— start —

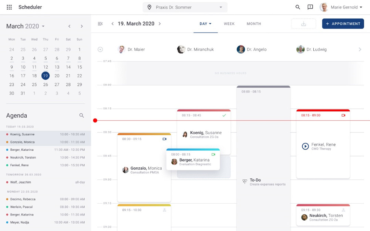Open the March 2020 month dropdown
370x231 pixels.
(x=43, y=26)
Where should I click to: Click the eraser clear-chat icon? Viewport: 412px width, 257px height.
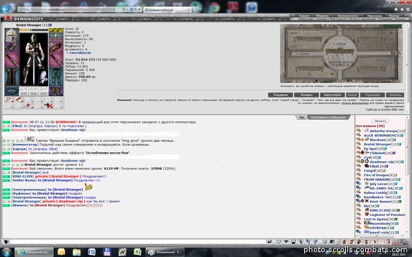click(279, 242)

— end —

● **PROBLEM STATEMENT**
Rewrite the records above with every "eraser" changed to "trash" and everything else kept the same, leaving out the pictures.

● **COMPLETE OUTPUT**
Open the March 2020 month dropdown
370x231 pixels.
(x=43, y=26)
Where should I click to: Click the trash clear-chat icon? Viewport: 412px width, 257px height.
click(279, 242)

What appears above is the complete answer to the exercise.